### Source document
####################

The 2017 Lancet Commissions Report on Alleviating the access abyss in palliative care and pain relief – they estimated that 25.5 million currently died with health-related suffering. Over 80% live in low-income and middle-income countries where access is severely lacking.
The WHO also considers morphine and essential medicines for the treatment of pain – but if you live in a low income country, you basically have no morphine access. As a pharmacist I can tell you that it costs almost nothing – 3 cents per dose – but it never reaches millions of people who never have access to it. We need this. This is the result of a deliberate, short-sighted policies that result in millions of people suffering.
Barriers to access: insufficient knowledge and training on efficacy and safety profiles – inappropriate use or no use. Practitioners are not well-trained and are not sure how to treat pain, so there is a lot of fear of opioids -including misuse and diversion, and labelling individuals. There is also inaccurate quantification of need in the supply chain. Culture norms also, as well as a lack of policy in regulations – in many countries prescriptions have to be written on a specific form with a specific stamp, etc. All of these are barriers.
2013 paper on Formulary availability and regulatory barriers to accessibility of opioids for cancer pain in Africa. Showed that availability for some was almost never in some countries. This is a big challenge – these countries do not have access to basic opioids – like morphine.
World Health Assembly Resolution A67.19: encourages all member states to recognise palliative care as improving the quality of life, and to review policies and legislation for controlled medicines to ensure access.
One of the successful African models: Uganda has come up with a solution that goes back to the basics. The government took it upon themselves to make their own morphine, distributing it for their own patients. They import the powder, the mix and package it and deliver it to the patient’s home. This is now being done in Rwanda and Kenya – we hope that we can replicate this in other countries. There is no risk of diversion or misuse.
Mirella Dummar Frahi: Any questions to our panelists?
Q1 A quick comment on the presentation on access to medicines – Resolution L4 is being debated in the COW right now. Next year, we’re also looking to have a resolution on access to improved medicines in Africa.

####################

### Information provided
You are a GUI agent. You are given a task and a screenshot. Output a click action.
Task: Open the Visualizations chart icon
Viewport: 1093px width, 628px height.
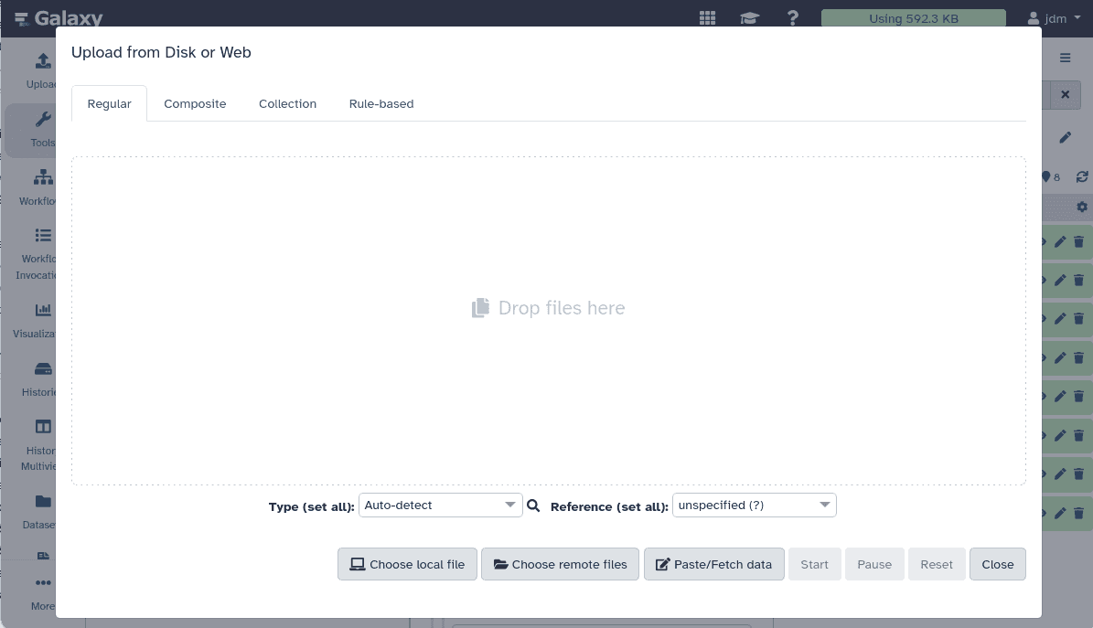pos(42,310)
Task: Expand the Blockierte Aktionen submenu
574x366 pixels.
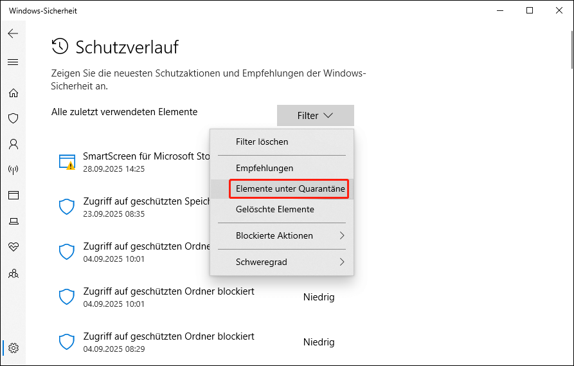Action: point(282,235)
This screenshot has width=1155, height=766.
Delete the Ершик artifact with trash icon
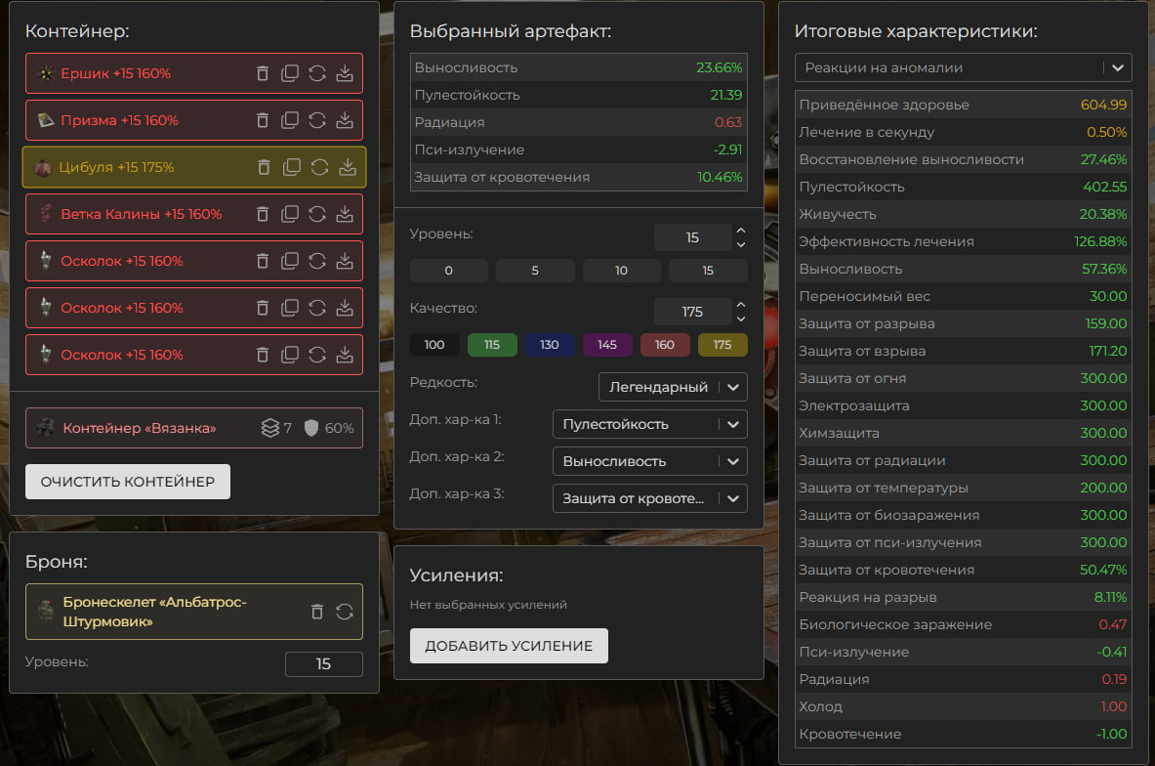[x=262, y=73]
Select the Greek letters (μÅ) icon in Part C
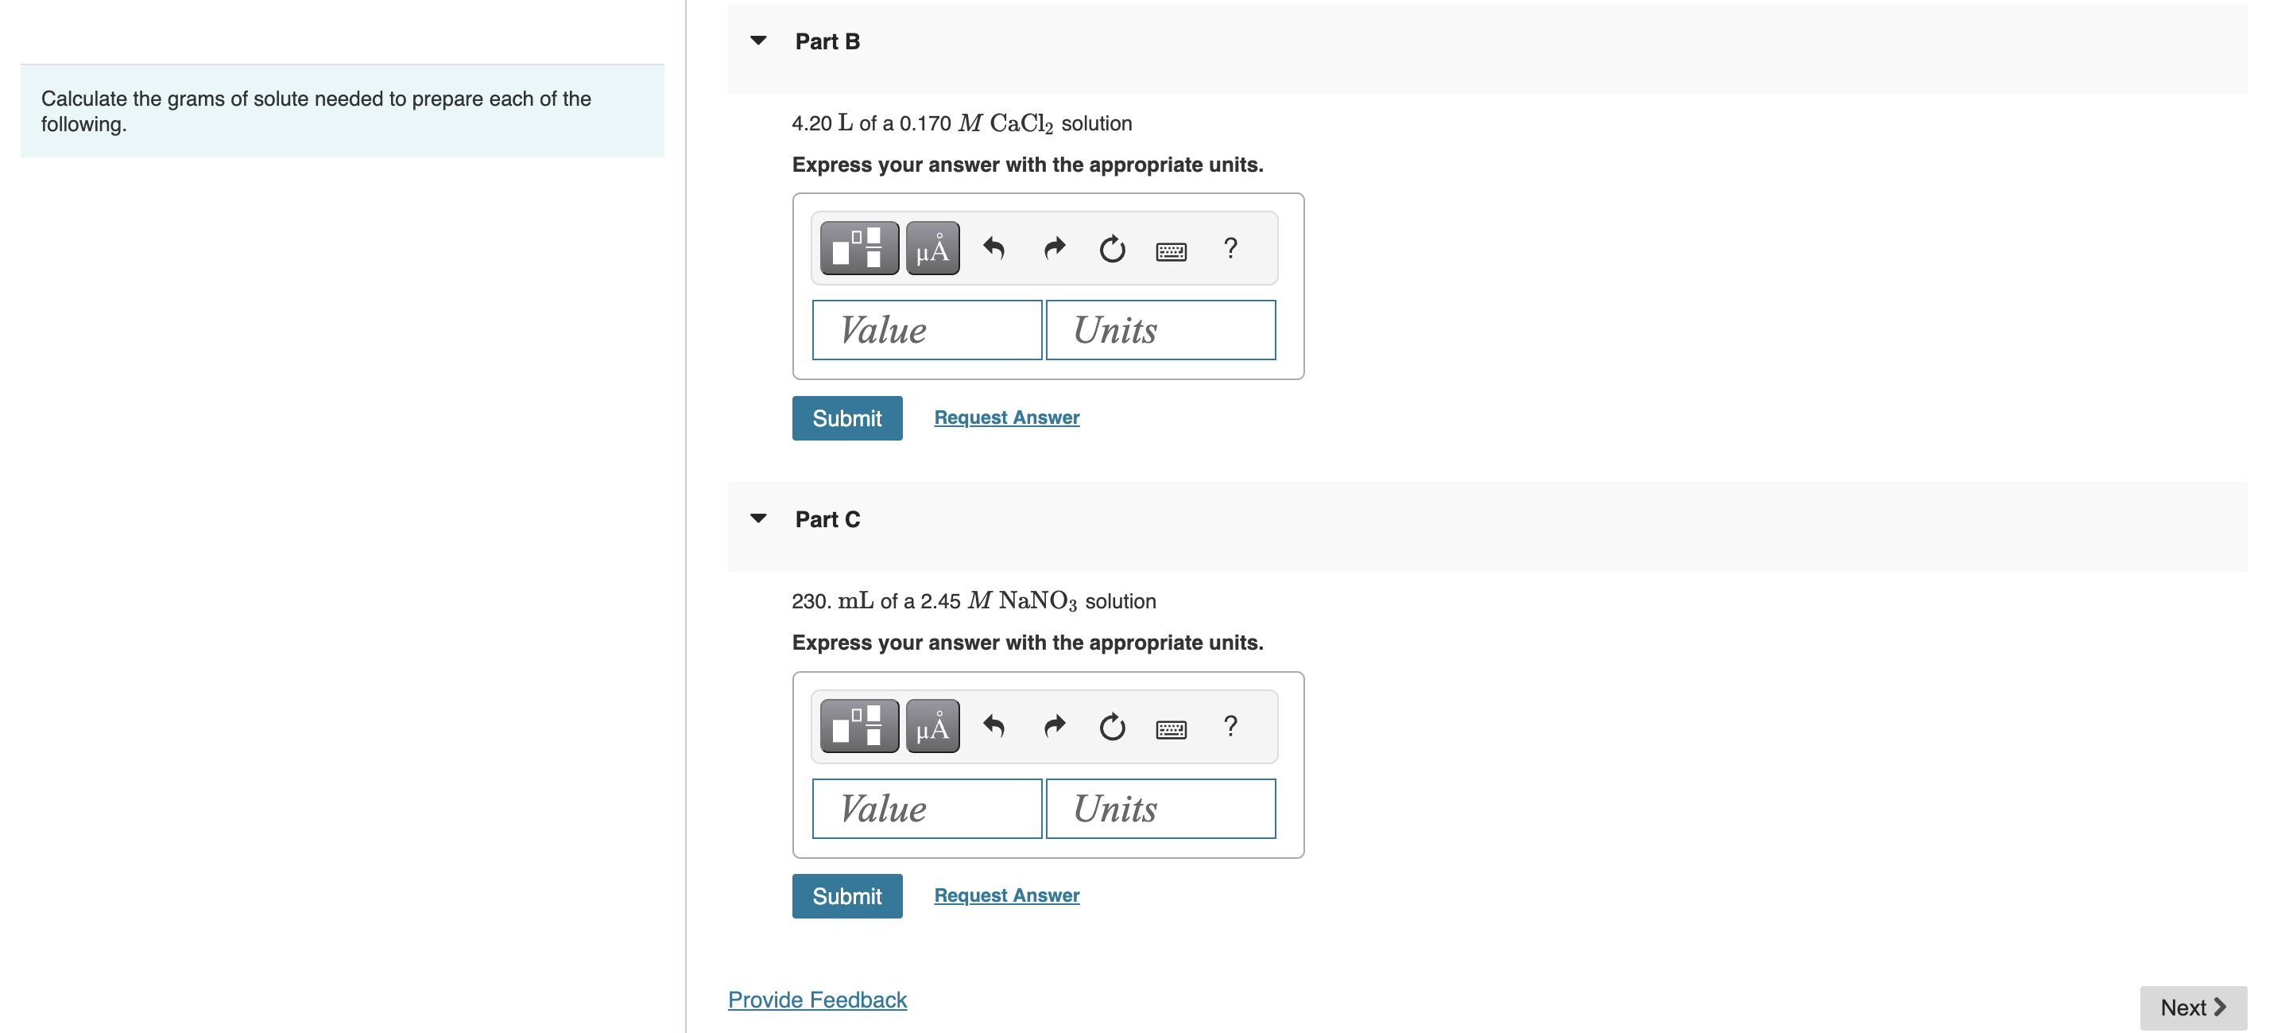Viewport: 2289px width, 1033px height. (x=932, y=726)
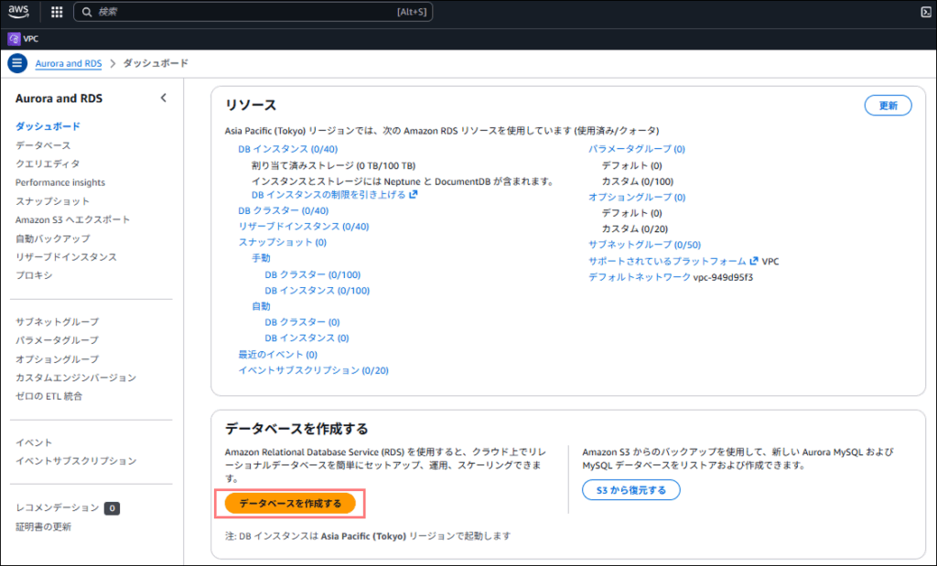Open the services grid menu icon
Screen dimensions: 937x566
pos(57,12)
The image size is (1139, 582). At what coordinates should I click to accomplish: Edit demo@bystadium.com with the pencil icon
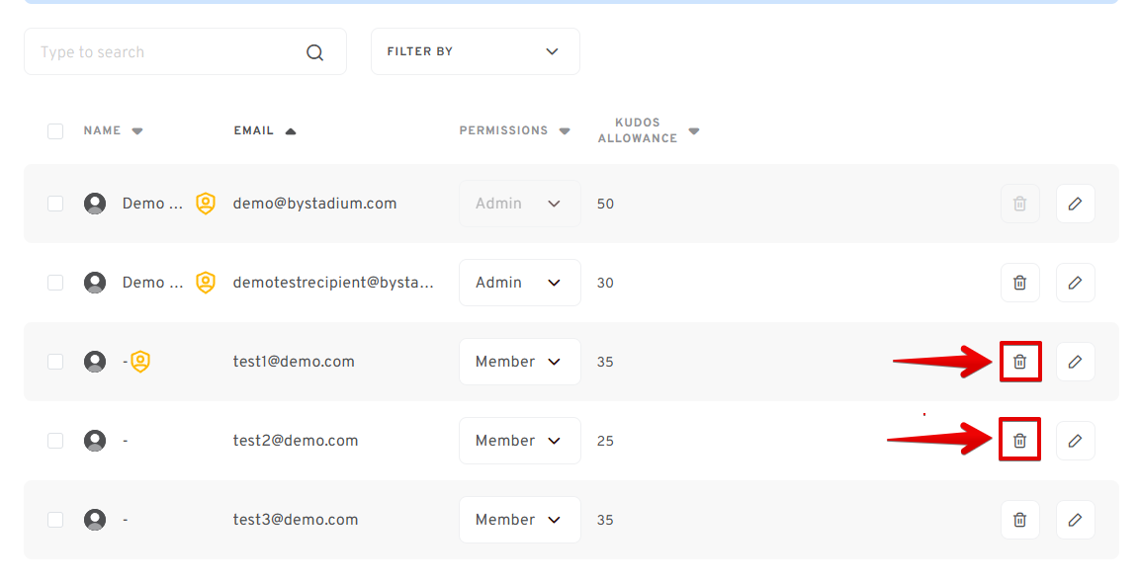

####################

### What this exercise asks
1) Transcribe the passage of the text on access to pain relief that begins with the words "One of the successful" and ends with "to our panelists?".
2) According to the text on access to pain relief, what does morphine cost per dose?

### Answers by task
1)
One of the successful African models: Uganda has come up with a solution that goes back to the basics. The government took it upon themselves to make their own morphine, distributing it for their own patients. They import the powder, the mix and package it and deliver it to the patient’s home. This is now being done in Rwanda and Kenya – we hope that we can replicate this in other countries. There is no risk of diversion or misuse.
Mirella Dummar Frahi: Any questions to our panelists?

2) 3 cents per dose.